2015-08-25 15:27:03,249 INFO org.apache.hadoop.ipc.Client: Retrying connect to server: master/<my_ip_1>:54310. Already tried 10 time(s); maxRetries=45
2015-08-25 15:27:23,270 INFO org.apache.hadoop.ipc.Client: Retrying connect to server: master/<my_ip_1>:54310. Already tried 11 time(s); maxRetries=45
2015-08-25 15:27:43,290 INFO org.apache.hadoop.ipc.Client: Retrying connect to server: master/<my_ip_1>:54310. Already tried 12 time(s); maxRetries=45
I have already tried: http://www.quora.com/The-master-node-shows-only-one-live-data-node-when-I-am-running-multi-node-cluster-in-Hadoop-What-should-I-do
Ok I managed to figure out the problem and found the fix.
Problem:
My slave nodes were not communicating with the master. So, I checked the firewall settings on my machines (Ubuntu) using the following command
sudo ufw status verbose
The output of the command
Status: active
Logging: on (low)
Default: deny (incoming), allow (outgoing), disabled (routed)
New profiles: skip
Solution:
So, my machines were denying any incoming requests. So, I disabled my firewall to verify the assumption.
sudo ufw disable
Before disabling the firewall, telnet <my_ip_1> 54310
was giving me connection timeout. But after disabling the firewall, it worked fine. Then I disabled the firewall on all the machine and ran the PI example of hadoop again. It worked.

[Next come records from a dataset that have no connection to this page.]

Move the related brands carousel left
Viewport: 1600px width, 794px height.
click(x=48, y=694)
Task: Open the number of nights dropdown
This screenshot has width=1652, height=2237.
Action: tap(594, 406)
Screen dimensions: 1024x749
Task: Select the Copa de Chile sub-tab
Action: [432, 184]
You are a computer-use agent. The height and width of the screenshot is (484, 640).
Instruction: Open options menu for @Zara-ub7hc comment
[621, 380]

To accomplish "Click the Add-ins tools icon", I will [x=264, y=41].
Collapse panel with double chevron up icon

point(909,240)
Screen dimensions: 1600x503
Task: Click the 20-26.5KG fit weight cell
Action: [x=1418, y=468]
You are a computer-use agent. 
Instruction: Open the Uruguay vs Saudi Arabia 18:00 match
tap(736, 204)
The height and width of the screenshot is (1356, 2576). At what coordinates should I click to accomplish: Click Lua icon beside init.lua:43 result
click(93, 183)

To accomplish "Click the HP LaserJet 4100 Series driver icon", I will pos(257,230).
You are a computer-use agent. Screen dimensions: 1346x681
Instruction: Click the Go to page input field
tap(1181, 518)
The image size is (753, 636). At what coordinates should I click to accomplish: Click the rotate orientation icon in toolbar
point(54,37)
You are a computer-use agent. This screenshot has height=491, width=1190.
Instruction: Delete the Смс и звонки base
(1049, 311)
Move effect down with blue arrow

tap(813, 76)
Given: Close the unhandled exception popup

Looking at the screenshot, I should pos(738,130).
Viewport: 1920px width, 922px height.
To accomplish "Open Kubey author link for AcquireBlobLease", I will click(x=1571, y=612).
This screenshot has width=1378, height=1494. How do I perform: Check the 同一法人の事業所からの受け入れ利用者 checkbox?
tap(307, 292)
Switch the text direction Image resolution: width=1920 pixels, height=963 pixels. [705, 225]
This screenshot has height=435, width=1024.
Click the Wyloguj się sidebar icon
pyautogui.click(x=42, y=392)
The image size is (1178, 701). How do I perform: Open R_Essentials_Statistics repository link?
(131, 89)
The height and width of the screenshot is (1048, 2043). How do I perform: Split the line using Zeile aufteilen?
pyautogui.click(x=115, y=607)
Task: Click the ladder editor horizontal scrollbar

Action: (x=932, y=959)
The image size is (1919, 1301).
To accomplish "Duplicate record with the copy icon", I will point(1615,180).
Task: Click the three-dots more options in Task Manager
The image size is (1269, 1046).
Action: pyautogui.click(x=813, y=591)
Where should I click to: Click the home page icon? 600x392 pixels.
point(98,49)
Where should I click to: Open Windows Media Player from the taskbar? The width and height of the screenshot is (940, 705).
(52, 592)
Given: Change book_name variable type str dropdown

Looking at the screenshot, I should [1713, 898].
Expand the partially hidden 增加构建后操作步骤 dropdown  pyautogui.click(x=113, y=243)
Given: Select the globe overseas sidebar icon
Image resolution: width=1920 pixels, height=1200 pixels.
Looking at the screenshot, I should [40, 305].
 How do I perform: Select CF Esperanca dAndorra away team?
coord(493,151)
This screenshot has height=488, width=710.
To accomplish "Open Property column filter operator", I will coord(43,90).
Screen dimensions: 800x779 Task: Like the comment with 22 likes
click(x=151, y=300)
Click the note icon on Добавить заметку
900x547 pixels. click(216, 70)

Then I reenabled the firewall on all machines
sudo ufw enable
And I added some firewall rules for incoming requests from my own IP addresses like
sudo ufw allow from XXX.XXX.XXX.XXX
Or if you want to allow an IP range from 0-255 then
sudo ufw allow from XXX.XXX.XXX.0/24
Since, I had 3 machines. So, for each machine I added the IP address of other 2 machines. Everything went fine.